-- start of SUPPLIED RECORDS --

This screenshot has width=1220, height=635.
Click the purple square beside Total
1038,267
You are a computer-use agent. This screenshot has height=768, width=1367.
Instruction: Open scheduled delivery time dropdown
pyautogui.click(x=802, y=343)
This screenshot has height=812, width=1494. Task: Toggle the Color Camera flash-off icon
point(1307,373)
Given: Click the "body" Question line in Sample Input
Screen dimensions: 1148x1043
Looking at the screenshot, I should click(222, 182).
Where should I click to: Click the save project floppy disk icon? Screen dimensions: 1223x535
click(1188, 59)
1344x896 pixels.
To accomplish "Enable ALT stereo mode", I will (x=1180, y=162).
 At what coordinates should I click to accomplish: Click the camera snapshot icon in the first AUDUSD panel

-- end of SUPPLIED RECORDS --

**TASK INSTRUCTIONS**
Change every "icon" in the material above to "button", and keep everything else the same.

**SOLUTION TO THIS TASK**
This screenshot has width=1220, height=635.
Click the purple square beside Total
1038,267
You are a computer-use agent. This screenshot has height=768, width=1367.
Instruction: Open scheduled delivery time dropdown
pyautogui.click(x=802, y=343)
This screenshot has height=812, width=1494. Task: Toggle the Color Camera flash-off button
point(1307,373)
Given: Click the "body" Question line in Sample Input
Screen dimensions: 1148x1043
Looking at the screenshot, I should click(222, 182).
Where should I click to: Click the save project floppy disk button? Screen dimensions: 1223x535
click(1188, 59)
1344x896 pixels.
To accomplish "Enable ALT stereo mode", I will (x=1180, y=162).
 At what coordinates should I click to accomplish: Click the camera snapshot button in the first AUDUSD panel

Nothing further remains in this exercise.